Appropriation: The amount of funds Congress
makes available for a program or agency in a fiscal year.
An appropriation is the most common way to provide budget
authority and usually follows an authorizing bill and budget
ceiling period.
Authorization: Legislation that establishes
or continues a federal program or agency and specifies the
maximum amount of money Congress can spend for that program
or agency. Authorizations generally are enacted before an
appropriation or budget ceiling is enacted.
Back Door Spending: Budget authority or spending,
mandated without action by the appropriation committees.
Budget Authority: Budget authority is the
permission granted to an agency or department to create spending
committees. Generally, budget authority is not the level at
which a program or agency will be funded during a fiscal year,
but it is merely the upper limit of spending commitments that
can be made.
Comment Period: The Federal Register publishes
proposed regulations in a Notice of Proposed Rule Making (NPRM).
In the NPRM, a designated amount of time is allowed for response
to the proposed regulations before they are put into final
form. This time period is referred to as the comment period.
Committee: The term committee usually refers
to a committee of the House or Senate.
Concurrent Budget Resolution: A resolution
passed by both houses of Congress to set budget ceilings.
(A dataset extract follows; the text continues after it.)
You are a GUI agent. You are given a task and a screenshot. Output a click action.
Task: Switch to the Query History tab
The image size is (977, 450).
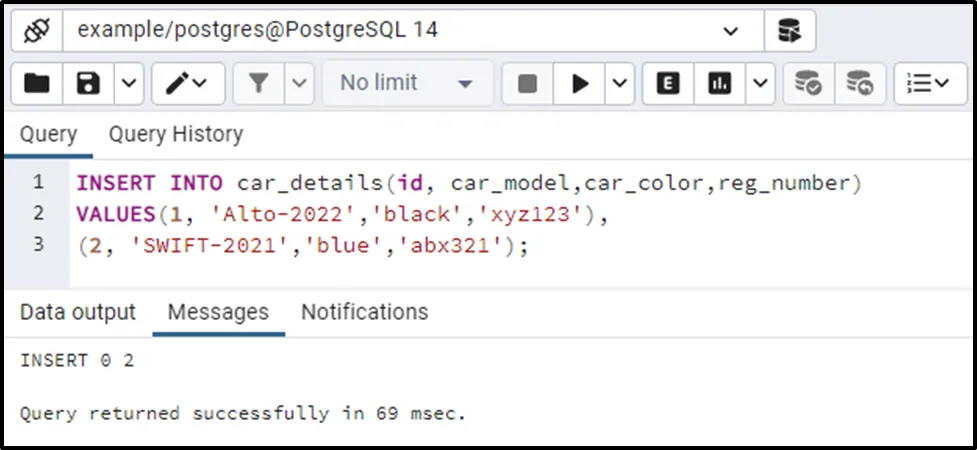175,134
The first concurrent resolution sets a budget target, and
the second concurrent resolution revises or reaffirms the
targets and sets a binding spending ceiling. The resolutions
do not have to be signed by the President.
Conference Committee: Same as Joint Committee
Continuing Resolution: Legislation that extends
authority and existing activities when a regular appropriations
bill has not been enacted by the beginning of the fiscal year.
Controllability: The ability to limit or
change spending for a program during the fiscal year without
changing the program's authorizing statute. Uncontrollable
generally refers to entitlement programs such as Social Security.
Current Funding: Funds that are appropriated,
obligated and used in the same fiscal year.
Current Services Estimate: The cost of keeping
a program and its existing funding level in the following
fiscal year adjusted for inflation and other economic indicators.
Deferral: A presidential action that delays
or precludes federal spending. Deferrals take effect in the
fiscal year for which they are proposed, unless rejected in
either the House or Senate.
Department: For the financial aid community,
this usually refers to the Department of Education whose responsibility
is to carry out the laws pertaining to education.
Entitlement: Legislation mandating the payment
of benefits to any person or governmental body meeting the
eligibility requirement for the fiscal year, the federal government's
accounting period, which begins October 1 and ends the following
September 30.
Final Regulation: These final regulations
represent the guidelines which are used to implement a law
passed by Congress. They are published in the Federal Register.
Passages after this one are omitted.